[Collected data]
-----
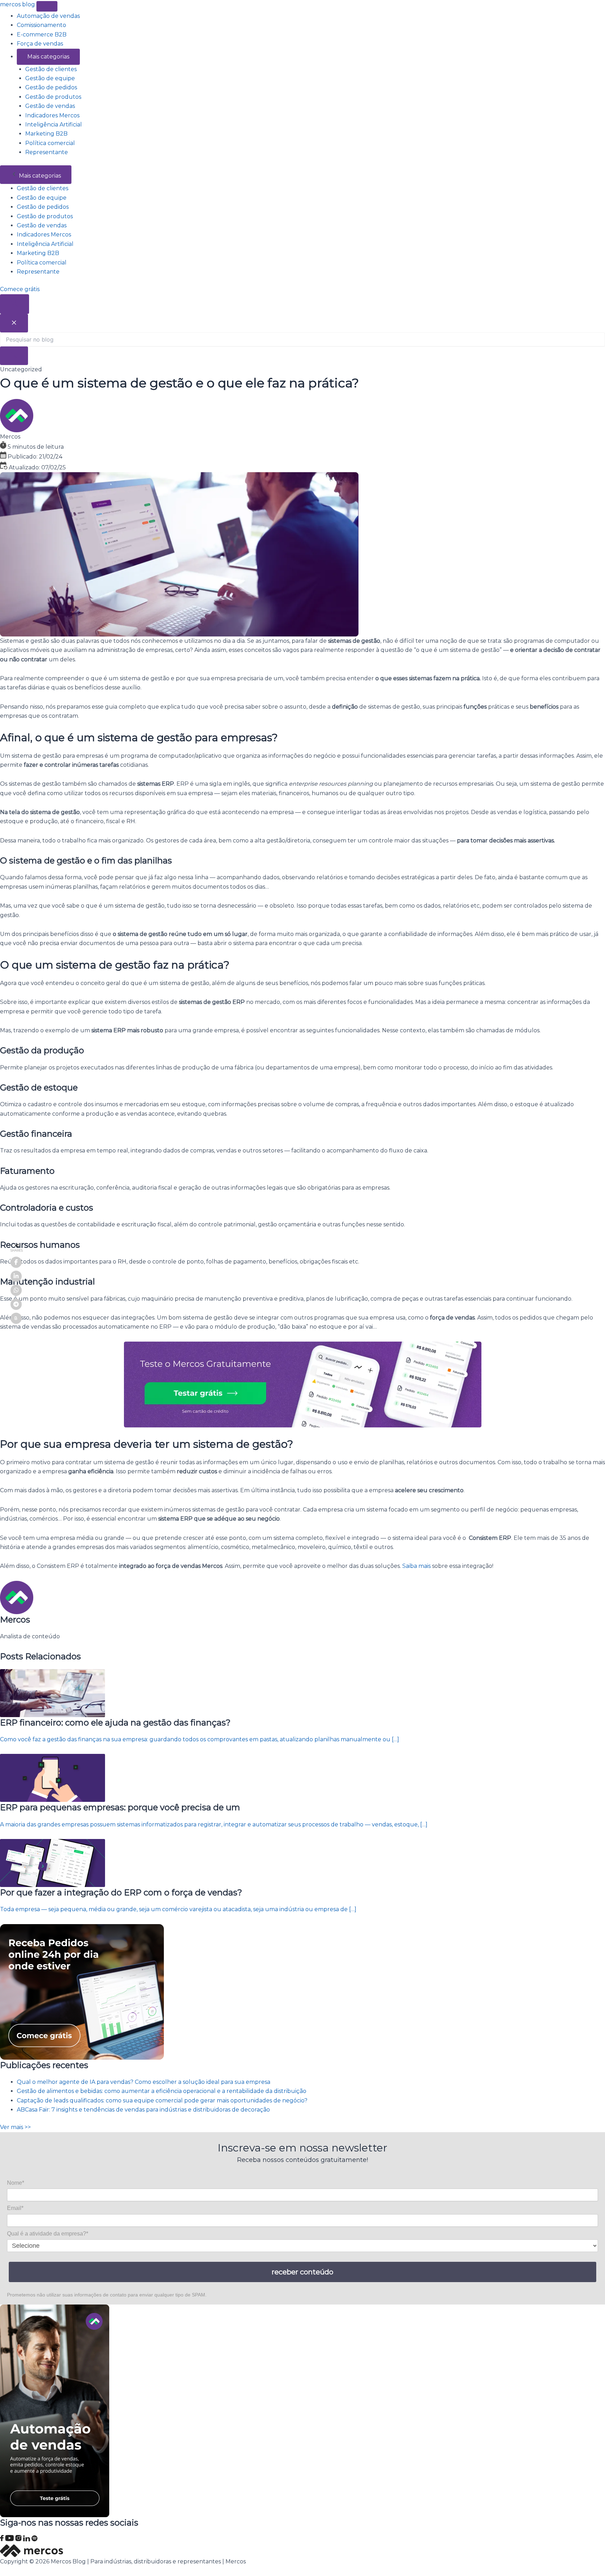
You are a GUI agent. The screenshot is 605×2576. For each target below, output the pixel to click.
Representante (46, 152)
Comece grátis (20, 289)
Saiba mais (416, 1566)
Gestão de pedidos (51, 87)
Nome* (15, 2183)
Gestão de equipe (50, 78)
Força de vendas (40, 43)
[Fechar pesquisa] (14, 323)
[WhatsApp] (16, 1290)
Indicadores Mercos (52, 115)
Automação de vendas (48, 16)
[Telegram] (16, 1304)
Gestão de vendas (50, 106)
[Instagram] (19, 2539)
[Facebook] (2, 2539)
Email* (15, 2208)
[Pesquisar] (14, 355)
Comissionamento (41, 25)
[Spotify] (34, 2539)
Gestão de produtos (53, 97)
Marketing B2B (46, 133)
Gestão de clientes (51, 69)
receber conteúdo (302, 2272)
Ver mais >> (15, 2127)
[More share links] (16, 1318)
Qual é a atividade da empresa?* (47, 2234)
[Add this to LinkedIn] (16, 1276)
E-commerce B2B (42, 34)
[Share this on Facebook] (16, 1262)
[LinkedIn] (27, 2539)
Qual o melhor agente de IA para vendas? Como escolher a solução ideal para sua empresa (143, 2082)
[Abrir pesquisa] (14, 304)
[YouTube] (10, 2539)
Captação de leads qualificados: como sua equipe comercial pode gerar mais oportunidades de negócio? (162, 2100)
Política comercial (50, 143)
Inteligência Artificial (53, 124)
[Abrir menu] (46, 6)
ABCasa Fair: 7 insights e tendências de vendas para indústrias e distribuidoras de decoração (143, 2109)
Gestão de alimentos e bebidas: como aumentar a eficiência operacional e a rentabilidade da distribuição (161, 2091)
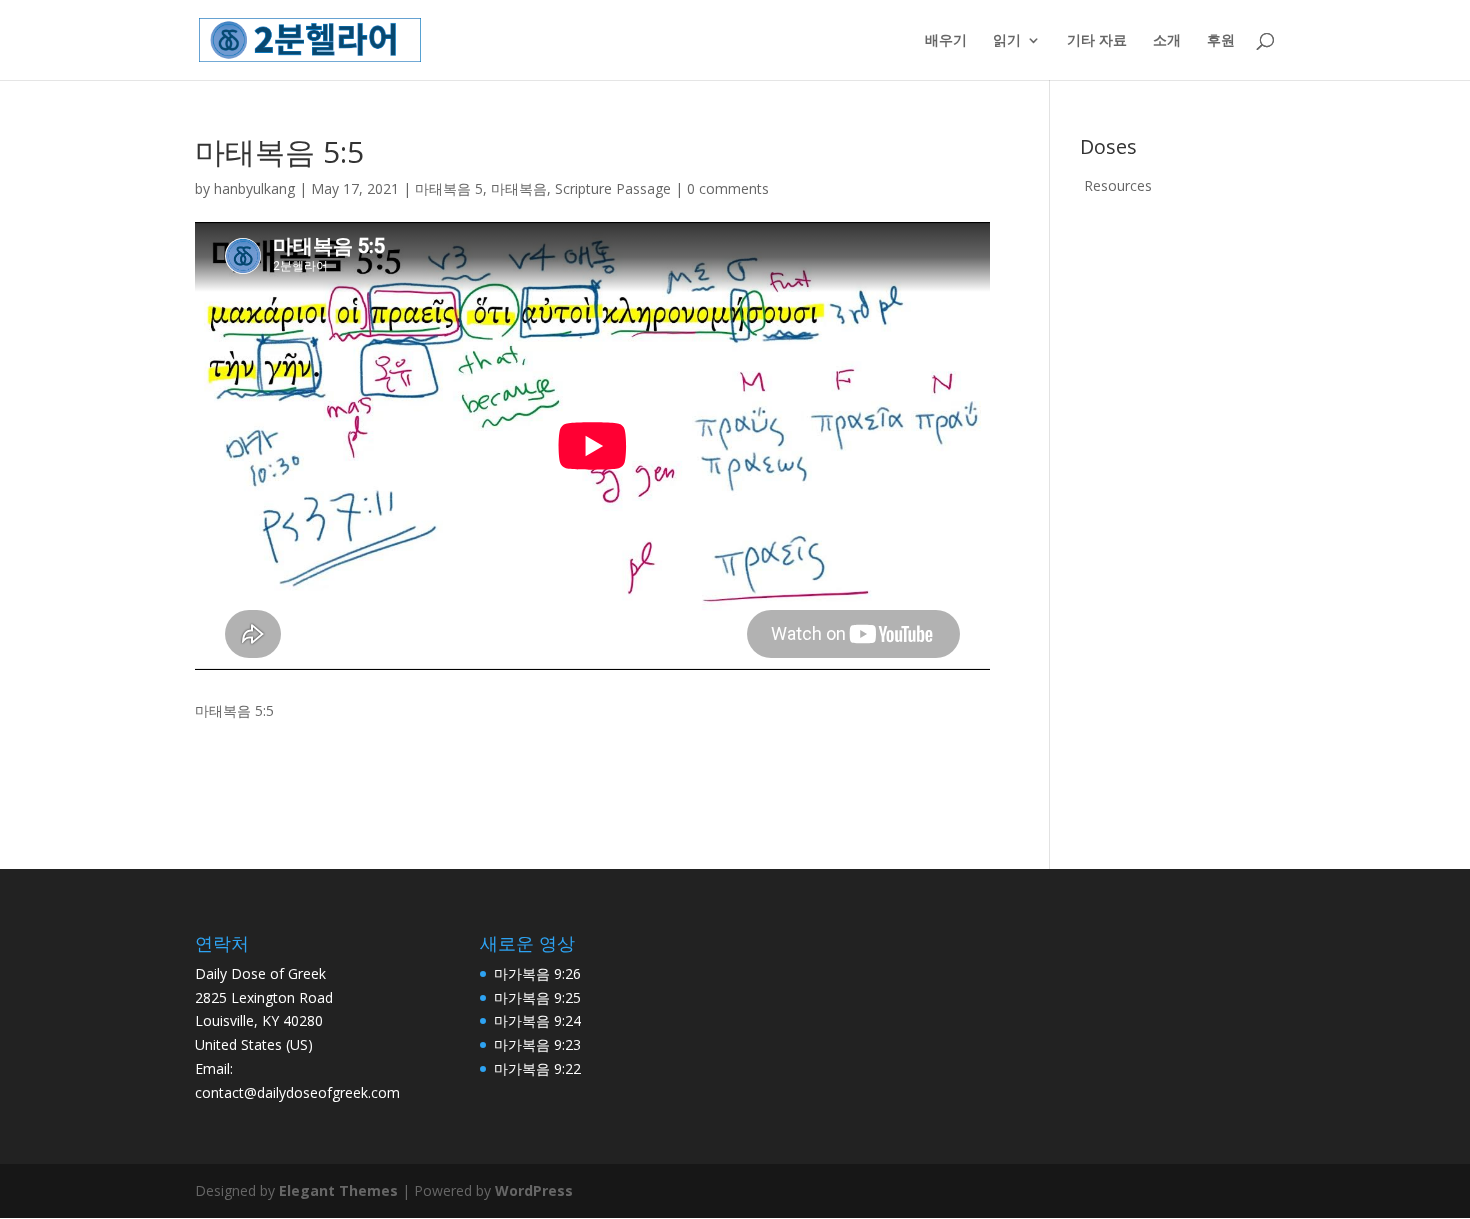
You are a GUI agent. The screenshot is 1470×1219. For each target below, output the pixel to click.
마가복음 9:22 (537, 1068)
-----
### WHAT IS EXPECTED
Repeat every entry above exactly as written and omit any pictures it holds.

### SOLUTION FOR THIS EXERCISE
You are a GUI agent. The screenshot is 605×2576. For each target below, output the pixel to click.
Representante (46, 152)
Comece grátis (20, 289)
Saiba mais (416, 1566)
Gestão de pedidos (51, 87)
Nome* (15, 2183)
Gestão de equipe (50, 78)
Força de vendas (40, 43)
[Fechar pesquisa] (14, 323)
[WhatsApp] (16, 1290)
Indicadores Mercos (52, 115)
Automação de vendas (48, 16)
[Telegram] (16, 1304)
Gestão de vendas (50, 106)
[Instagram] (19, 2539)
[Facebook] (2, 2539)
Email* (15, 2208)
[Pesquisar] (14, 355)
Comissionamento (41, 25)
[Spotify] (34, 2539)
Gestão de produtos (53, 97)
Marketing B2B (46, 133)
Gestão de clientes (51, 69)
receber conteúdo (302, 2272)
Ver mais >> (15, 2127)
[More share links] (16, 1318)
Qual é a atividade da empresa?* (47, 2234)
[Add this to LinkedIn] (16, 1276)
E-commerce B2B (42, 34)
[Share this on Facebook] (16, 1262)
[LinkedIn] (27, 2539)
Qual o melhor agente de IA para vendas? Como escolher a solução ideal para sua empresa (143, 2082)
[Abrir pesquisa] (14, 304)
[YouTube] (10, 2539)
Captação de leads qualificados: como sua equipe comercial pode gerar mais oportunidades de negócio? (162, 2100)
Política comercial (50, 143)
Inteligência Artificial (53, 124)
[Abrir menu] (46, 6)
ABCasa Fair: 7 insights e tendências de vendas para indústrias e distribuidoras de decoração (143, 2109)
Gestão de alimentos e bebidas: como aumentar a eficiência operacional e a rentabilidade da distribuição (161, 2091)
You are a GUI agent. The screenshot is 1470×1219. For each target below, output the pixel to click.
마가복음 9:22 (537, 1068)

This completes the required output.